Stored dataset items:
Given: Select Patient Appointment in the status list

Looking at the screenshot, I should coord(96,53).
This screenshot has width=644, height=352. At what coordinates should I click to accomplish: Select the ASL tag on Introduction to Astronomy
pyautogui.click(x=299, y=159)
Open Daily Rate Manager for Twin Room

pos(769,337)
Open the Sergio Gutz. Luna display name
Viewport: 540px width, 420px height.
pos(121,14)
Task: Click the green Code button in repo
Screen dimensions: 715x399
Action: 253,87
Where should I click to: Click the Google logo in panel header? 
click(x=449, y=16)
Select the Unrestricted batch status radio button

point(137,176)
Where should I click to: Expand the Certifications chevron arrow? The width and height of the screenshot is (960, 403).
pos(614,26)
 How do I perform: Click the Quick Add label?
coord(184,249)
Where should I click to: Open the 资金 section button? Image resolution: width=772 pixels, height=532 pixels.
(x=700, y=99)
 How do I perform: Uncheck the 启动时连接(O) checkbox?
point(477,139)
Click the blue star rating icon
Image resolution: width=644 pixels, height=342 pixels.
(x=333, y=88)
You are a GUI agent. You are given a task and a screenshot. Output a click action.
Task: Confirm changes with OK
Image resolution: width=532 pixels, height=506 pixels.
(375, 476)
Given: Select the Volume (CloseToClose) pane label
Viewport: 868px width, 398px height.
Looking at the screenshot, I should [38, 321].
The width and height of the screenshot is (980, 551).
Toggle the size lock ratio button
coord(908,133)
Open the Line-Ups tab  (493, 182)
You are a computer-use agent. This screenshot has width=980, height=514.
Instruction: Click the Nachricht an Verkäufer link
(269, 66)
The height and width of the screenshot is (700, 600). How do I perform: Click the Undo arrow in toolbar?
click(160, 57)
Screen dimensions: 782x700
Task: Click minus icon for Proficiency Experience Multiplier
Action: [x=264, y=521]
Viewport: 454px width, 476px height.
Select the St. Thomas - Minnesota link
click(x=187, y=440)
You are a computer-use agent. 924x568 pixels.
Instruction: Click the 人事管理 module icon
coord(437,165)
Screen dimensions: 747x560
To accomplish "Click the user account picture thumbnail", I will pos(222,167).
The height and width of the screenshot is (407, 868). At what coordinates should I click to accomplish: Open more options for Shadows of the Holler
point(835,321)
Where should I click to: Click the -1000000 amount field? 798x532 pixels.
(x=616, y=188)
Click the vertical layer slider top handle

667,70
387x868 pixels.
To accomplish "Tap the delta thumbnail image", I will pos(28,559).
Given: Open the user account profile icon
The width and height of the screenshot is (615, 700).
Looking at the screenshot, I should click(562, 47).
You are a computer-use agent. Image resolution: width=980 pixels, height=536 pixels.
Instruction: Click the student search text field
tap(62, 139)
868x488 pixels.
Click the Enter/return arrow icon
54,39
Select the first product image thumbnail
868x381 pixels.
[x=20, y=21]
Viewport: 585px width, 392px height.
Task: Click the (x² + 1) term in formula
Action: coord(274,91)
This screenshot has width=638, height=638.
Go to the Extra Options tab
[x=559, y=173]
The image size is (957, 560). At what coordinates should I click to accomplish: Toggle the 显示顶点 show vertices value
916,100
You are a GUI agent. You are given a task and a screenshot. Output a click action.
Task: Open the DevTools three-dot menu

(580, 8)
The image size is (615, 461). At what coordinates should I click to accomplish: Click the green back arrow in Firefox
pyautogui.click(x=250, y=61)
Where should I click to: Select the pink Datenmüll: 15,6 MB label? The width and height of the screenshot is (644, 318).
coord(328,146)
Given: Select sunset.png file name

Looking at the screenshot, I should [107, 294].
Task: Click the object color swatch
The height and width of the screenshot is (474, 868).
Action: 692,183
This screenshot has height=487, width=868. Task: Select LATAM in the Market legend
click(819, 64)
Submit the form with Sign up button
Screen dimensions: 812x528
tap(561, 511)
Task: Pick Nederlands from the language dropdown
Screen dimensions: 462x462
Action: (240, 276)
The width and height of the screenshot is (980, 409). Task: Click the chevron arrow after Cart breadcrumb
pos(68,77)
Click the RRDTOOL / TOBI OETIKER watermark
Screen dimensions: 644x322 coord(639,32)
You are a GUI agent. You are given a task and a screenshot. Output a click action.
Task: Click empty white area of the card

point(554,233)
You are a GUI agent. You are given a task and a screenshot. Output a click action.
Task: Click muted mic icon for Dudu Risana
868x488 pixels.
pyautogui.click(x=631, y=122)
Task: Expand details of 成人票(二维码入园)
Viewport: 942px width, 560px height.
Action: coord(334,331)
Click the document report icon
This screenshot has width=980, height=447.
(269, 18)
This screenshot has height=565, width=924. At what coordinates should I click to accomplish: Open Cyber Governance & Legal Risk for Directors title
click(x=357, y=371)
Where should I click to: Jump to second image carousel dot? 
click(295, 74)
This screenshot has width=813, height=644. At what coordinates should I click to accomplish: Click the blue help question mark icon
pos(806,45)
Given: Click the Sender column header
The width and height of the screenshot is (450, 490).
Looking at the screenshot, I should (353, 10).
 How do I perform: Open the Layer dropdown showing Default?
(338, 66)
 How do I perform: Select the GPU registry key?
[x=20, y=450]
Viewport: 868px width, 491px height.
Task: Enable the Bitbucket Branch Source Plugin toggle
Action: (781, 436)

→ **Assignment**
Which lines should be output? Exactly those from the first line of the data through the line containing "Screen dimensions: 747x560", inclusive.

→ **Output below**
Given: Select Patient Appointment in the status list

Looking at the screenshot, I should coord(96,53).
This screenshot has width=644, height=352. At what coordinates should I click to accomplish: Select the ASL tag on Introduction to Astronomy
pyautogui.click(x=299, y=159)
Open Daily Rate Manager for Twin Room

pos(769,337)
Open the Sergio Gutz. Luna display name
Viewport: 540px width, 420px height.
pos(121,14)
Task: Click the green Code button in repo
Screen dimensions: 715x399
Action: 253,87
Where should I click to: Click the Google logo in panel header? 
click(x=449, y=16)
Select the Unrestricted batch status radio button

point(137,176)
Where should I click to: Expand the Certifications chevron arrow? The width and height of the screenshot is (960, 403).
pos(614,26)
 How do I perform: Click the Quick Add label?
coord(184,249)
Where should I click to: Open the 资金 section button? Image resolution: width=772 pixels, height=532 pixels.
(x=700, y=99)
 How do I perform: Uncheck the 启动时连接(O) checkbox?
point(477,139)
Click the blue star rating icon
Image resolution: width=644 pixels, height=342 pixels.
(x=333, y=88)
You are a GUI agent. You are given a task and a screenshot. Output a click action.
Task: Confirm changes with OK
Image resolution: width=532 pixels, height=506 pixels.
(375, 476)
Given: Select the Volume (CloseToClose) pane label
Viewport: 868px width, 398px height.
Looking at the screenshot, I should [38, 321].
The width and height of the screenshot is (980, 551).
Toggle the size lock ratio button
coord(908,133)
Open the Line-Ups tab  (493, 182)
You are a computer-use agent. This screenshot has width=980, height=514.
Instruction: Click the Nachricht an Verkäufer link
(269, 66)
The height and width of the screenshot is (700, 600). How do I perform: Click the Undo arrow in toolbar?
click(160, 57)
Screen dimensions: 782x700
Task: Click minus icon for Proficiency Experience Multiplier
Action: [x=264, y=521]
Viewport: 454px width, 476px height.
Select the St. Thomas - Minnesota link
click(x=187, y=440)
You are a computer-use agent. 924x568 pixels.
Instruction: Click the 人事管理 module icon
coord(437,165)
Screen dimensions: 747x560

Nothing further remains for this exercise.